> _文書の抜粋_
それに比べると、平安時代の四季は、基本的にはもっと明確でした。春は一月一日から三月末日まで、夏は四月一日から六月末日まで、とカレンダー上の三ヶ月刻みで季節が変わっていきます。当時採用されていた太陰太陽暦は、現代の暦とは一ヶ月程度ずれるとはいえ、春の一月には雪も降りますし、かなりの暑さを保ったまま秋の七月に入っていきます。夏のはじめの日である四月一日と、冬のはじめの日である十月一日には更衣(衣替え)が行われ、着物の色合いもがらりと変わりました。今とはだいぶ事情が違いますね。

さて、平安貴族がとりわけ好んだ季節は、春と秋でした。人々は、一月の春の訪れを待ちわび、三月には過ぎていく春を惜しみました。秋も同様です。その心情は、漢詩や和歌でも表現されました。平安時代前期につくられた日本初の勅撰和歌集で、現在まで続く日本の自然観にも大きな役割をはたした『古今和歌集』の中から、秋の最後の歌を見てみましょう。

     おなじ(注:九月)晦日の日、詠める
                躬恒
   道知らばたづねもゆかむもみぢ葉をぬさと手向けて秋はいにけり
                    (『古今和歌集』・秋下・313)

九月末日、秋が帰っていってしまった道を知っているなら、秋をたずねていきたい、と言います。秋の最終日に惜秋の心を詠むこの歌には、平安時代の典型的な季節の捉え方があらわれています。

しかし、四季を区分する方法は、実はもう一種類あったようです。これは田中新一氏が、『平安朝文学に見る二元的四季観』(風間書房 一九九〇)で提唱されました。やはり『古今和歌集』から、その冒頭の歌を例にとって見てみましょう。

     旧年に春立ちける日、詠める
                  在原元方
   年の内に春は来にけり一年を去年とやいはむ今年とやいはむ
                   (『古今和歌集』・春上・1)

『古今和歌集』は春の歌から始まり、時間の経過にしたがって和歌が並べられています。冒頭、春の初めに位置するのは「旧年に春立ちける日」、つまり前年十二月のうちに立春を迎えたときの歌です。立春は、二十四節気という中国由来の季節区分の一つです。立春の日は、十二月十六日から翌年一月十五日の範囲内で毎年変わります。この歌は十二月に立春が来たときに詠まれました。

> _課題の内容_
上の平安時代の四季についての文章から、「おなじ(注:九月)晦日の日、詠める」で始まり「(『古今和歌集』・春上・1)」で終わる部分を、両端の語句も含めて一字一句違えずに打ち直してください。

(データセット収録のレコード)
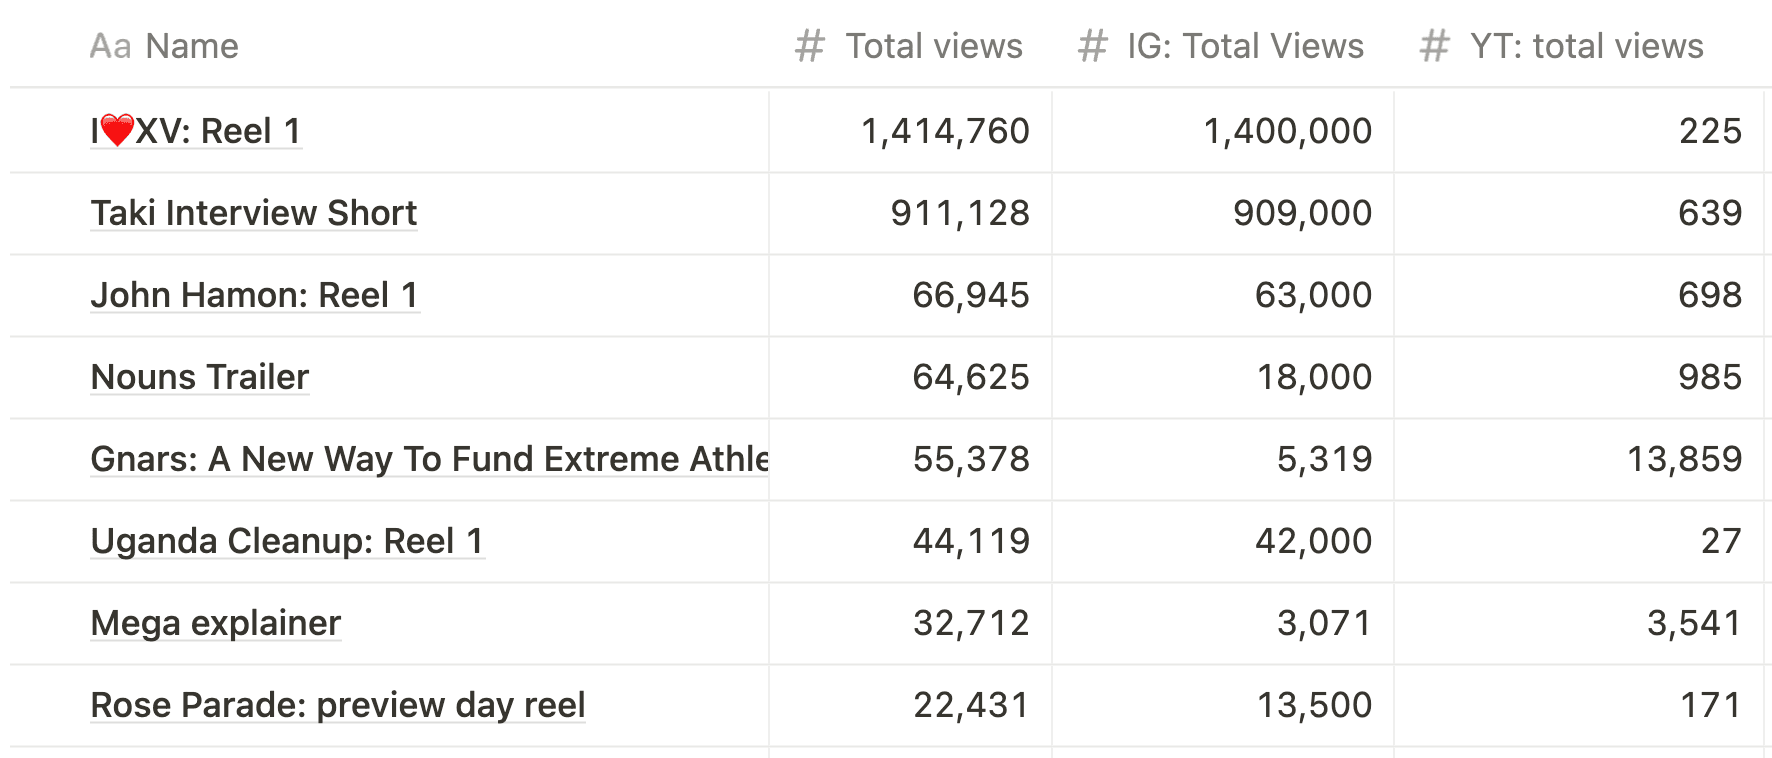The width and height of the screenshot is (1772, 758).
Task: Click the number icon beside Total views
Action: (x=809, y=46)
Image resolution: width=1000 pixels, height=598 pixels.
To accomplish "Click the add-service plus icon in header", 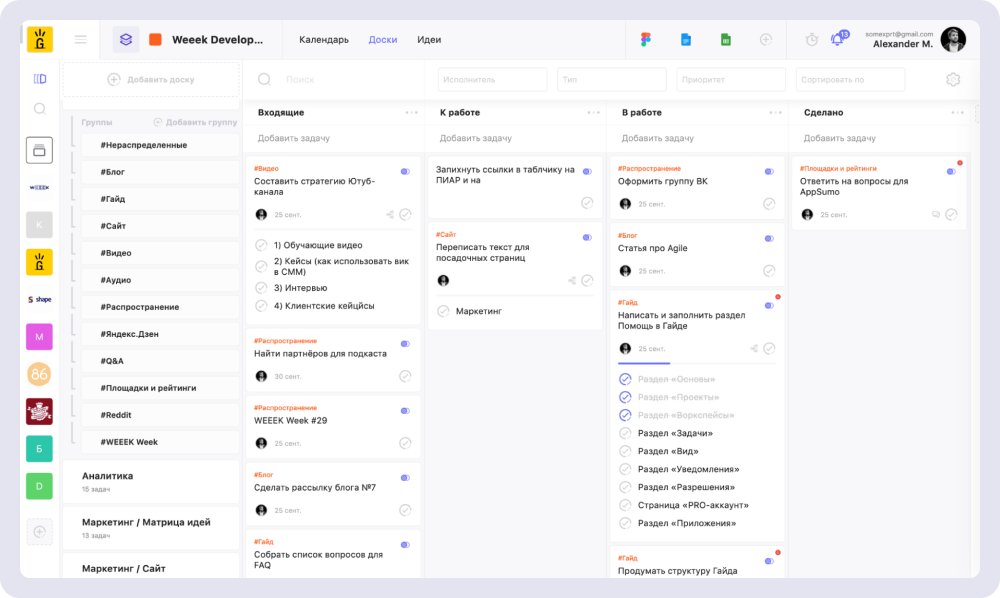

> _解答は以下_
おなじ(注:九月)晦日の日、詠める
                躬恒
   道知らばたづねもゆかむもみぢ葉をぬさと手向けて秋はいにけり
                    (『古今和歌集』・秋下・313)

九月末日、秋が帰っていってしまった道を知っているなら、秋をたずねていきたい、と言います。秋の最終日に惜秋の心を詠むこの歌には、平安時代の典型的な季節の捉え方があらわれています。

しかし、四季を区分する方法は、実はもう一種類あったようです。これは田中新一氏が、『平安朝文学に見る二元的四季観』(風間書房 一九九〇)で提唱されました。やはり『古今和歌集』から、その冒頭の歌を例にとって見てみましょう。

     旧年に春立ちける日、詠める
                  在原元方
   年の内に春は来にけり一年を去年とやいはむ今年とやいはむ
                   (『古今和歌集』・春上・1)